## Data for processing
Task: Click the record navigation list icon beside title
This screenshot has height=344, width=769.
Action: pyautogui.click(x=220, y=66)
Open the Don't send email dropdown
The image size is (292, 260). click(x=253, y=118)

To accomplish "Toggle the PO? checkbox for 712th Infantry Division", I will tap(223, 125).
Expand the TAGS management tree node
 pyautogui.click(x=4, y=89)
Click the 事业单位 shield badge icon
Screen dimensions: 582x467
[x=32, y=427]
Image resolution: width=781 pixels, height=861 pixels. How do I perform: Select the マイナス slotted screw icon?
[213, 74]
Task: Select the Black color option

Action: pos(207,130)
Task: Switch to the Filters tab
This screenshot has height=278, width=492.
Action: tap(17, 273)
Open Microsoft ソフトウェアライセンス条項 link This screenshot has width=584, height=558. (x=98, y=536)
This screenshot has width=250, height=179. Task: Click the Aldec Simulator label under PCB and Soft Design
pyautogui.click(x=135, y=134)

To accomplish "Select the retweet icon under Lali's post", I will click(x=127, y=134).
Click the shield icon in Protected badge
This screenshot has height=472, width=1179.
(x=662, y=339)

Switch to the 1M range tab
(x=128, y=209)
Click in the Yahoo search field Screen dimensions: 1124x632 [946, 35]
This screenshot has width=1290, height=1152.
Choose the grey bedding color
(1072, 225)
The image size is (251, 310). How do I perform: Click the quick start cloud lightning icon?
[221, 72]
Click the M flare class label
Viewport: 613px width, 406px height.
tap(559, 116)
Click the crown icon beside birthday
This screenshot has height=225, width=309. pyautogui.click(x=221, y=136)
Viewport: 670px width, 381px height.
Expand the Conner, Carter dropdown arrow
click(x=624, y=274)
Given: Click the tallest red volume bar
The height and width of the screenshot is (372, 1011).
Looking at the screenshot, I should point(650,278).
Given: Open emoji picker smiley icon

## Task instructions
Nothing is to be altered; retype each entry exactly.

## Reply
Task: Click the record navigation list icon beside title
This screenshot has height=344, width=769.
Action: pyautogui.click(x=220, y=66)
Open the Don't send email dropdown
The image size is (292, 260). click(x=253, y=118)

To accomplish "Toggle the PO? checkbox for 712th Infantry Division", I will tap(223, 125).
Expand the TAGS management tree node
 pyautogui.click(x=4, y=89)
Click the 事业单位 shield badge icon
Screen dimensions: 582x467
[x=32, y=427]
Image resolution: width=781 pixels, height=861 pixels. How do I perform: Select the マイナス slotted screw icon?
[213, 74]
Task: Select the Black color option

Action: pos(207,130)
Task: Switch to the Filters tab
This screenshot has height=278, width=492.
Action: tap(17, 273)
Open Microsoft ソフトウェアライセンス条項 link This screenshot has width=584, height=558. (x=98, y=536)
This screenshot has width=250, height=179. Task: Click the Aldec Simulator label under PCB and Soft Design
pyautogui.click(x=135, y=134)

To accomplish "Select the retweet icon under Lali's post", I will click(x=127, y=134).
Click the shield icon in Protected badge
This screenshot has height=472, width=1179.
(x=662, y=339)

Switch to the 1M range tab
(x=128, y=209)
Click in the Yahoo search field Screen dimensions: 1124x632 [946, 35]
This screenshot has width=1290, height=1152.
Choose the grey bedding color
(1072, 225)
The image size is (251, 310). How do I perform: Click the quick start cloud lightning icon?
[221, 72]
Click the M flare class label
Viewport: 613px width, 406px height.
tap(559, 116)
Click the crown icon beside birthday
This screenshot has height=225, width=309. pyautogui.click(x=221, y=136)
Viewport: 670px width, 381px height.
Expand the Conner, Carter dropdown arrow
click(x=624, y=274)
Given: Click the tallest red volume bar
The height and width of the screenshot is (372, 1011).
Looking at the screenshot, I should point(650,278).
Given: Open emoji picker smiley icon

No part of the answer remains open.